(Short exercise a) Retype the part of the Swiss ski instructor conversion article that starts with "Swiss Snowsports International" and goes on through "a little nerdy.".

(Document passage)
↓↓↓

Swiss Snowsports International Equivalence Course – part 1

Since I successfully converted over from the British Skiing members organisation (BASI) to the Swiss Snowsports system, a lot of people have people have asked me about the process and the content of the practical conversion course that you have to pass.  Some people have one eye on Brexit and the implications of that.

I am one of 5 people in the group of 7 that took and passed the course in November 2016 so the information that follows is up to date and a fair reflection of what to expect when going through the process of converting over your qualifications from any other national system to the Swiss Snowsports system.

For those of you non ski instructors reading this blog, this may get a little nerdy.


The first part of the process is to fill in the form demanding an assessment of your qualifications.  This form can be found HERE and it’s in French , German or Italian.  If you can’t speak a second language and you cheated your way through the second language module in your home instructor system, you might struggle and I have no sympathy for you.

The Swiss Snowsports system has levels as follows (the kids instructor is optional);

Kids instructor > Aspirant > Instructor > Brevet Federale

In terms of the qualifications that these equate to, I can only relate you to the British system.  BASI 1 and 2 are worth nothing to the Swiss, the level isn’t good enough.  If you have the British level 3, that equates to the ISIA stamp which is what the Swiss get when they get the Instructor qualification.  If you apply with less than ISIA stamp, you will probably be asked to do the aspirant exam.  The Swiss give the ISIA Card with the Brevet Federale, the British give it on completion of the Level 4 because of their ties to the Eurotest countries.

Once you have submitted your request, Swiss Snowsports will give you their decision and ask you to pay 270frs to see it.  If you are happy to pay, they will send you a dossier with where they consider that you stand in their system and what to do next.  Most people who are applying are ISIA qualified as a minimum and will be asked if they wish to book onto the International Equivalence course.

↑↑↑

(Dataset extract)
↓↓↓

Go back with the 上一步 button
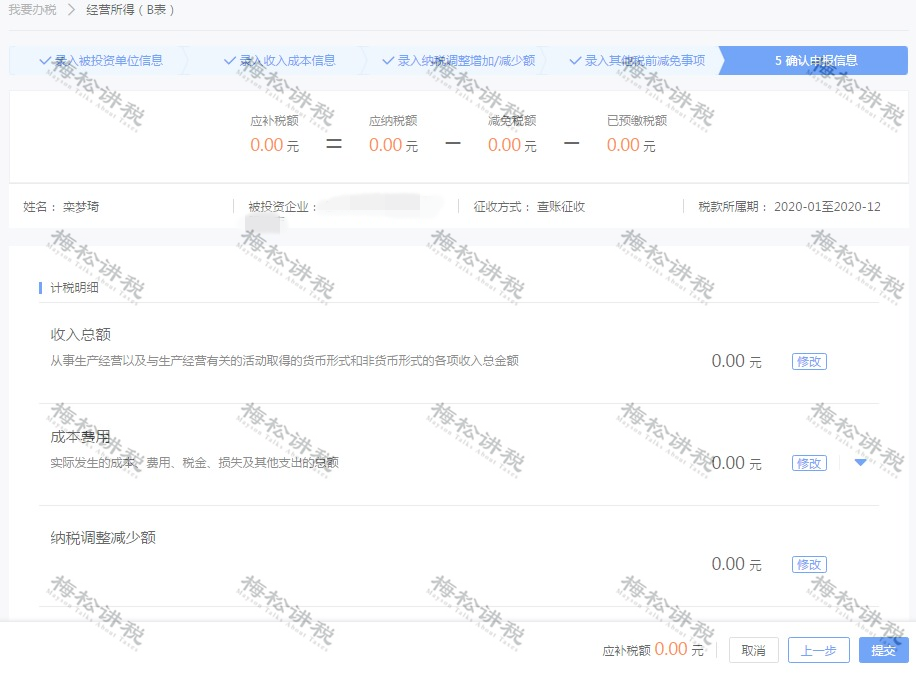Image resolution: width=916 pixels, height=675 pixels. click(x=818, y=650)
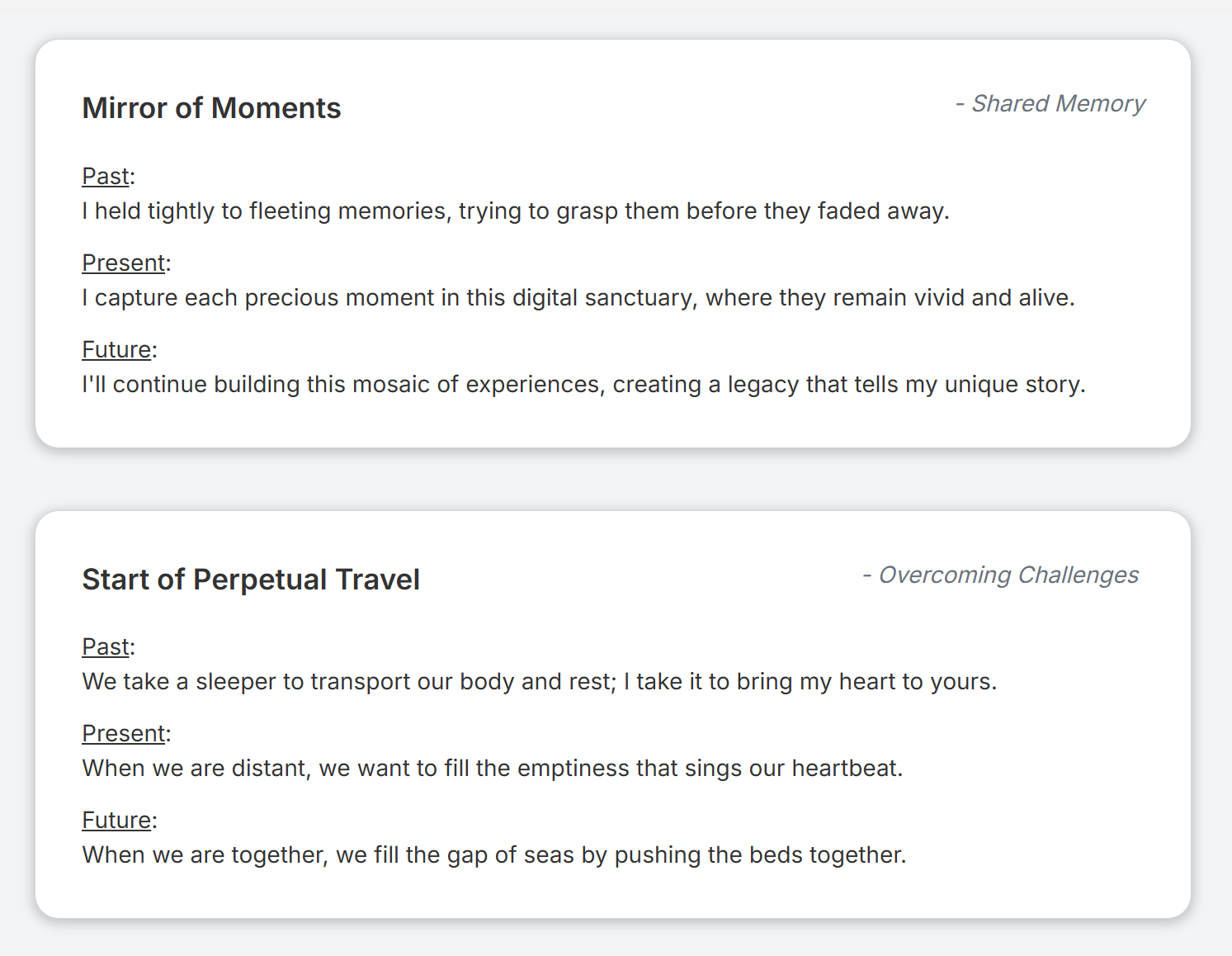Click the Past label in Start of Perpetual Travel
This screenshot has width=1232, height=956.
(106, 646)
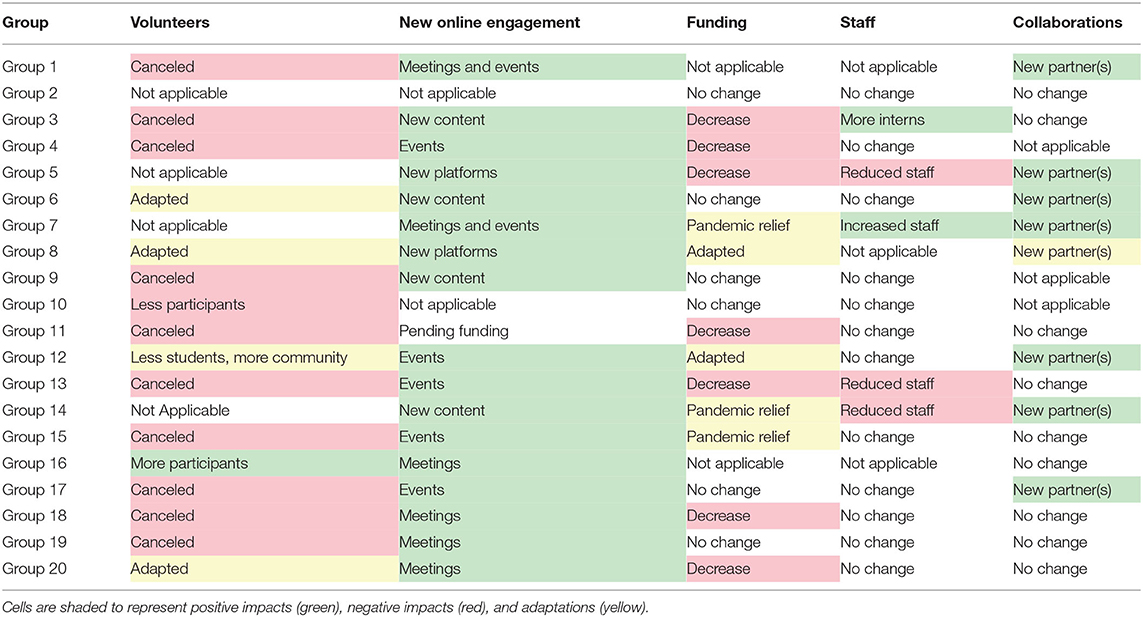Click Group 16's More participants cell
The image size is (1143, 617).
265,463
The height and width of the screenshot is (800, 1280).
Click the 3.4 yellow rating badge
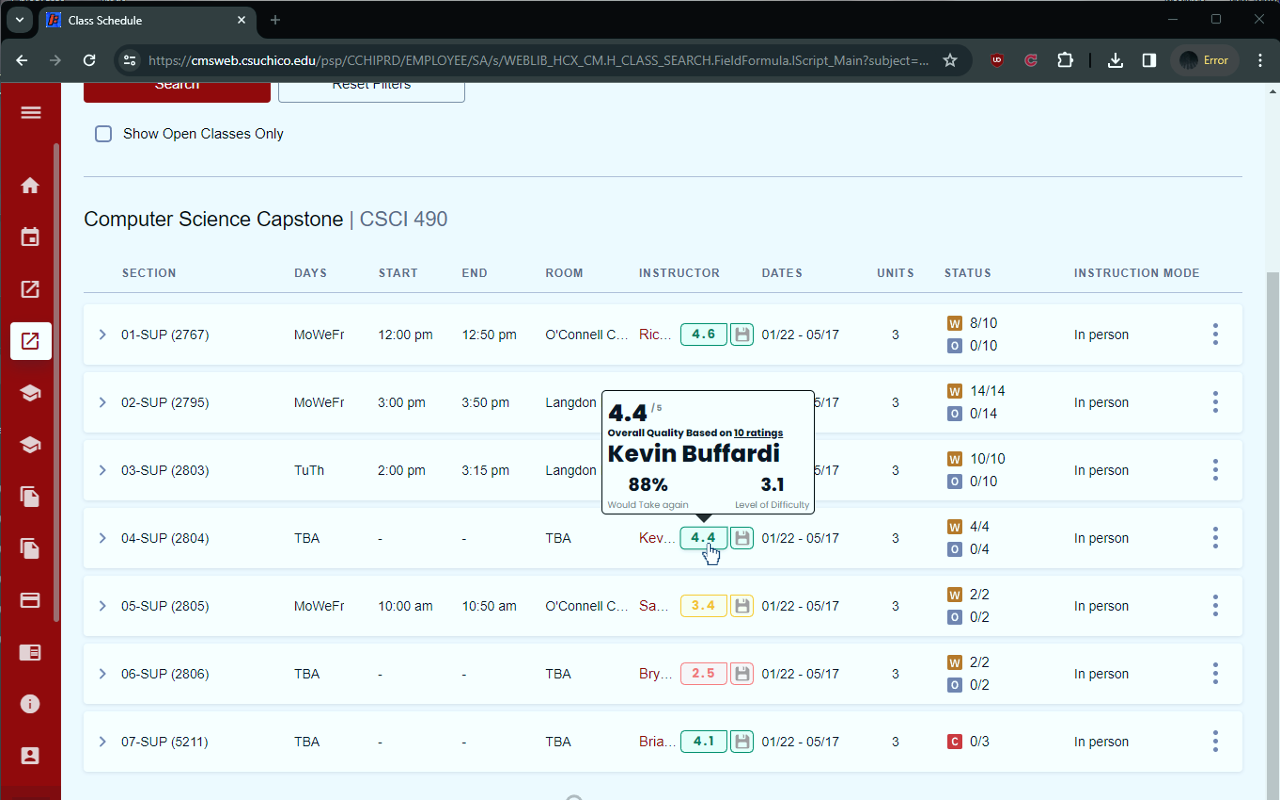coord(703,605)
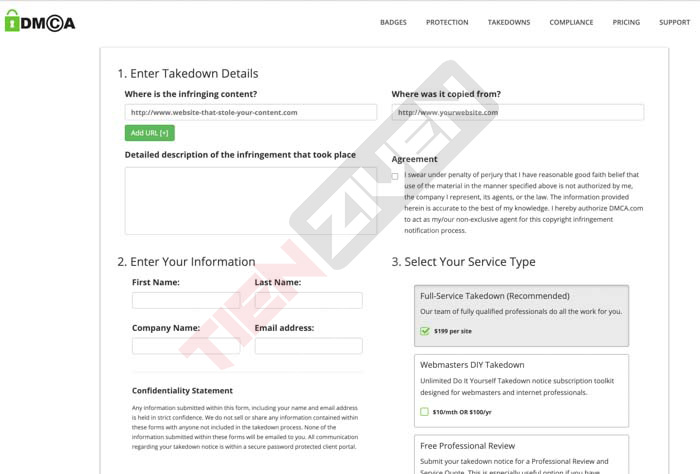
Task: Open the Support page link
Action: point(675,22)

↑↑↑

(Short exercise b) Echo the listing lines, starting with the line with "The height and" and going on through the last line of the listing. Leave out the pictures.

(Solution a)
Swiss Snowsports International Equivalence Course – part 1

Since I successfully converted over from the British Skiing members organisation (BASI) to the Swiss Snowsports system, a lot of people have people have asked me about the process and the content of the practical conversion course that you have to pass.  Some people have one eye on Brexit and the implications of that.

I am one of 5 people in the group of 7 that took and passed the course in November 2016 so the information that follows is up to date and a fair reflection of what to expect when going through the process of converting over your qualifications from any other national system to the Swiss Snowsports system.

For those of you non ski instructors reading this blog, this may get a little nerdy.

(Solution b)
The height and width of the screenshot is (800, 1280).
Click the 3.4 yellow rating badge
coord(703,605)
Task: Open the Support page link
Action: point(675,22)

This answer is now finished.